DIRECTIONS: Print the listing below in its entirety, character for character.

═════ PROVIDED INFORMATION ═════

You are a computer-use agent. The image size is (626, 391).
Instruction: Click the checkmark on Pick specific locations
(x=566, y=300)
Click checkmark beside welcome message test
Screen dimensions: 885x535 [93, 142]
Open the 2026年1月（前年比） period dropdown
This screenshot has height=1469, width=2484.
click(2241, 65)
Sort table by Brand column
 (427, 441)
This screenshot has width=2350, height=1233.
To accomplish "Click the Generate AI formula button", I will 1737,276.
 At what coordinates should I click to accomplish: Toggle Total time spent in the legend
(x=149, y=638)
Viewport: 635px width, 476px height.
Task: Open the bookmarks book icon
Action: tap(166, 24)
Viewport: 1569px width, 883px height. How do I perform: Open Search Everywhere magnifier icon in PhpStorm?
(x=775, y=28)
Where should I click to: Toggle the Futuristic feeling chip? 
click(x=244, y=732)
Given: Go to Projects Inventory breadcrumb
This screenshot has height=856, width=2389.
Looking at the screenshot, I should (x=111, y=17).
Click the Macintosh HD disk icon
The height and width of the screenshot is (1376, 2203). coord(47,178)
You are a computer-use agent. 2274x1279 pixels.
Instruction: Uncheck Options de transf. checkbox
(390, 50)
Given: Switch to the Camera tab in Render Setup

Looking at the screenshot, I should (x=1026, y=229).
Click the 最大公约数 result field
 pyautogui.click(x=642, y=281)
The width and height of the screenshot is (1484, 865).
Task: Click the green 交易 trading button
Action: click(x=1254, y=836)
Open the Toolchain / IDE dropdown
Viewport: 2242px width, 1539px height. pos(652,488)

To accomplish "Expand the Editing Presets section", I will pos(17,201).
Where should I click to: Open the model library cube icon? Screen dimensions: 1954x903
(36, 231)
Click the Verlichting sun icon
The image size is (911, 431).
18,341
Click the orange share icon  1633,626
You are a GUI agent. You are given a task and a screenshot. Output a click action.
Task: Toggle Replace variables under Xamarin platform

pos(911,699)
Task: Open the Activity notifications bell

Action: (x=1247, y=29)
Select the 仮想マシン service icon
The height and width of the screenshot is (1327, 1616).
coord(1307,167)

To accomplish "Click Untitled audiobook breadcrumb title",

═════

ANSWER SPACE:
You are a computer-use agent. The image size is (626, 391).
Instruction: Click the checkmark on Pick specific locations
(x=566, y=300)
Click checkmark beside welcome message test
Screen dimensions: 885x535 [93, 142]
Open the 2026年1月（前年比） period dropdown
This screenshot has height=1469, width=2484.
click(2241, 65)
Sort table by Brand column
 (427, 441)
This screenshot has width=2350, height=1233.
To accomplish "Click the Generate AI formula button", I will 1737,276.
 At what coordinates should I click to accomplish: Toggle Total time spent in the legend
(x=149, y=638)
Viewport: 635px width, 476px height.
Task: Open the bookmarks book icon
Action: tap(166, 24)
Viewport: 1569px width, 883px height. How do I perform: Open Search Everywhere magnifier icon in PhpStorm?
(x=775, y=28)
Where should I click to: Toggle the Futuristic feeling chip? 
click(x=244, y=732)
Given: Go to Projects Inventory breadcrumb
This screenshot has height=856, width=2389.
Looking at the screenshot, I should (x=111, y=17).
Click the Macintosh HD disk icon
The height and width of the screenshot is (1376, 2203). coord(47,178)
You are a computer-use agent. 2274x1279 pixels.
Instruction: Uncheck Options de transf. checkbox
(390, 50)
Given: Switch to the Camera tab in Render Setup

Looking at the screenshot, I should (x=1026, y=229).
Click the 最大公约数 result field
 pyautogui.click(x=642, y=281)
The width and height of the screenshot is (1484, 865).
Task: Click the green 交易 trading button
Action: click(x=1254, y=836)
Open the Toolchain / IDE dropdown
Viewport: 2242px width, 1539px height. pos(652,488)

To accomplish "Expand the Editing Presets section", I will pos(17,201).
Where should I click to: Open the model library cube icon? Screen dimensions: 1954x903
(36, 231)
Click the Verlichting sun icon
The image size is (911, 431).
18,341
Click the orange share icon  1633,626
You are a GUI agent. You are given a task and a screenshot. Output a click action.
Task: Toggle Replace variables under Xamarin platform

pos(911,699)
Task: Open the Activity notifications bell

Action: (x=1247, y=29)
Select the 仮想マシン service icon
The height and width of the screenshot is (1327, 1616).
coord(1307,167)

To accomplish "Click Untitled audiobook breadcrumb title",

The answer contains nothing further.